De sa voix que sans trouble on ne saurait entendre,
De ses appas qu’on loue et qu’on sent encor mieux ?

Sans fierté, sans caprice, oubliant qu’elle est belle,
Camille, si l’on veut, pense profondément ;
Si l’on veut, elle rit, et dans son enjoûment
Les Grâces badinent comme elle.

Tout ce que fait Camille a la simplicité
De la plus naïve bergère :
Ses chants peignent la volupté :
Danse-t-elle ? on croit voir une nymphe légère.

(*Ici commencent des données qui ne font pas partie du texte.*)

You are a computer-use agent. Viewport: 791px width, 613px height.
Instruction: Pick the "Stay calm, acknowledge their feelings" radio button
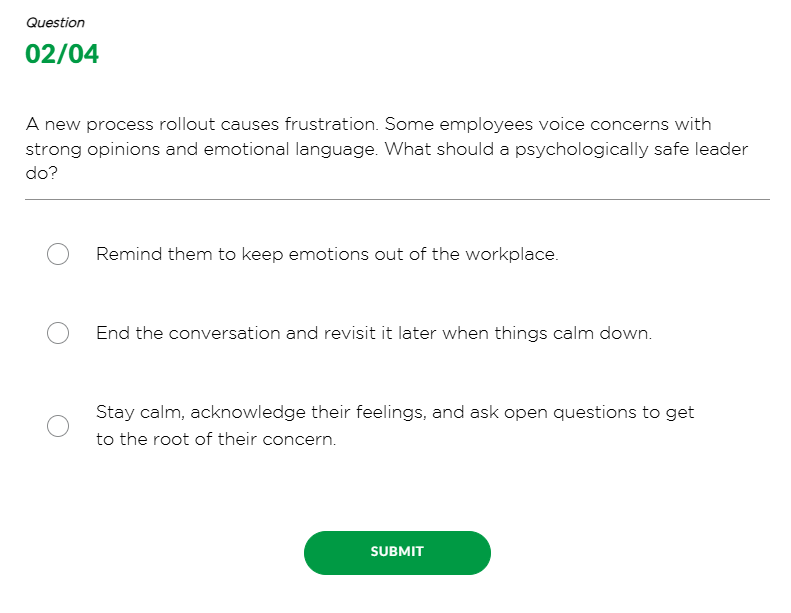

Camille sans effort se plie à tous les goûts :
Plus vous avez d’esprit, plus son esprit vous flatte ;
C’est une raison fine, adroite, délicate ;
Elle a l’air de penser, de parler comme vous ;
Ce qu’elle a dit, sans peine on croit pouvoir le dire :
Son air est si touchant, son langage est si doux,
Qu’il semble que toujours c’est le cœur qui l’inspire.
Camille en gémissant me presse dans ses bras.
Quand il faut un instant m’éloigner de ses charmes.
Ne tarde point, dit-elle, à te rendre à mes larmes :
Comme si je vivais quand je ne la vois pas !
Je dis qu’elle m’est chère, elle se croit chérie ;
Je dis que je l’adore, et son cœur le sait bien :
Mais elle en est aussi ravie
Que si son cœur n’en savait rien.
Je lui dis qu’elle fait le bonheur de ma vie :
Elle dit que la sienne à la mienne est unie.
Enfin je suis payé par un si doux retour,
Que j’ai presque la folle envie
De croire son amant digne de tant d’amour.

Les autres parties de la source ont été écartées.